The nfsboot script calls /sbin/sm-notify - this is run once and its job is to signal the NFS clients that the server has rebooted (or equivalently failed-over).  It is important that this runs before the server is started. When called with the stop action it does nothing. You should get sm-notify to bind to the cluster address by changing the options in nfsboot;

OPTIONS=" -q -v"

As the NFS state information should be on the active server you should locate the contents of /var/lib/nfs on the drbd block device that you are exporting - although obviously that directory does not have to be exported. Create a soft-link from /var/lib/nfs to the appropriate directory and do this on both nodes.

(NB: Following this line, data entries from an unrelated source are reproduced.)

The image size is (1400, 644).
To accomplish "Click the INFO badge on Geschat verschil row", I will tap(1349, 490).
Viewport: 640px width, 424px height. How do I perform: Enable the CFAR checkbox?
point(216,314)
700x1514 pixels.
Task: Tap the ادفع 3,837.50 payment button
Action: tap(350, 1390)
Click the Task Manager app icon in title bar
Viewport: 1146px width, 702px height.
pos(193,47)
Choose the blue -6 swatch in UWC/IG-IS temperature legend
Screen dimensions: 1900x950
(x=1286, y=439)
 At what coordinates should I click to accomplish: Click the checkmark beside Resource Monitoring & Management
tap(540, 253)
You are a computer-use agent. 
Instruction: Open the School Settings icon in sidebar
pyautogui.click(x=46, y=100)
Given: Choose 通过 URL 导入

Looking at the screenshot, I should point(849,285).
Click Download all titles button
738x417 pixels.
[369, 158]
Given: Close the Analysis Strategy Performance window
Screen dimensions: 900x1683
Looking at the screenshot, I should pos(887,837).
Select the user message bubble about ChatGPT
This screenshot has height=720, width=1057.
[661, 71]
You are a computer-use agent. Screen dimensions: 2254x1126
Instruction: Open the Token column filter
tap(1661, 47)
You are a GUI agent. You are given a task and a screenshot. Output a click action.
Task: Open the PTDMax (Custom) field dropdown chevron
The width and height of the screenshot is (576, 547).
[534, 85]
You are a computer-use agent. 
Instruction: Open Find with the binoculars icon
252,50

Although, the nfslock script is largely redundant in a kernel nfsd system - it serves a useful function when called with the stop action as that sends a kill signal to the lockd kernel daemon - this permits the nfs-server to cleanly stop. The killproc appears to alway return a non-zero result code - it seems to expect the kernel process to die. It is therefore necessary to modify the script so that the stop action always succeeds - you can do this a dozen ways but I just used the existing echo command ;-)

[extract of /etc/init.d/nfslock]

        if [ -n "$RPCLOCKD" ] ; then
            # Swapped killproc and echo so that echo's return code is used ;-)
            killproc -n -KILL lockd
            echo -n "Shutting down NFS file locking daemon "
            rc_status -v

So what does /etc/ha.d/haresources look like ?

node1       drbddisk::ha-disk0  \
            Filesystem::/dev/drbd0::/home::ext3 \
            IPaddr:: \
            nfsboot nfsserver nfslock

That's about it. Be sure to test and test again. Be brutal.

BTW The mountpoint option in /etc/exports is a useful safeguard depending on what you are exporting. I don't know if the kernel NFSd honours the fsid option but it shouldn't be needed even if it looks ideal for the task in hand.

I have kept this example simple, but my actual systems are more complicated and use LVM on top of DRBD with iSCSI storage.
Everything seems to work as of SLES9 SP3 although I have had a few problems after an upgrade including the /var/lib/nfs links being broken. You should always expect that however.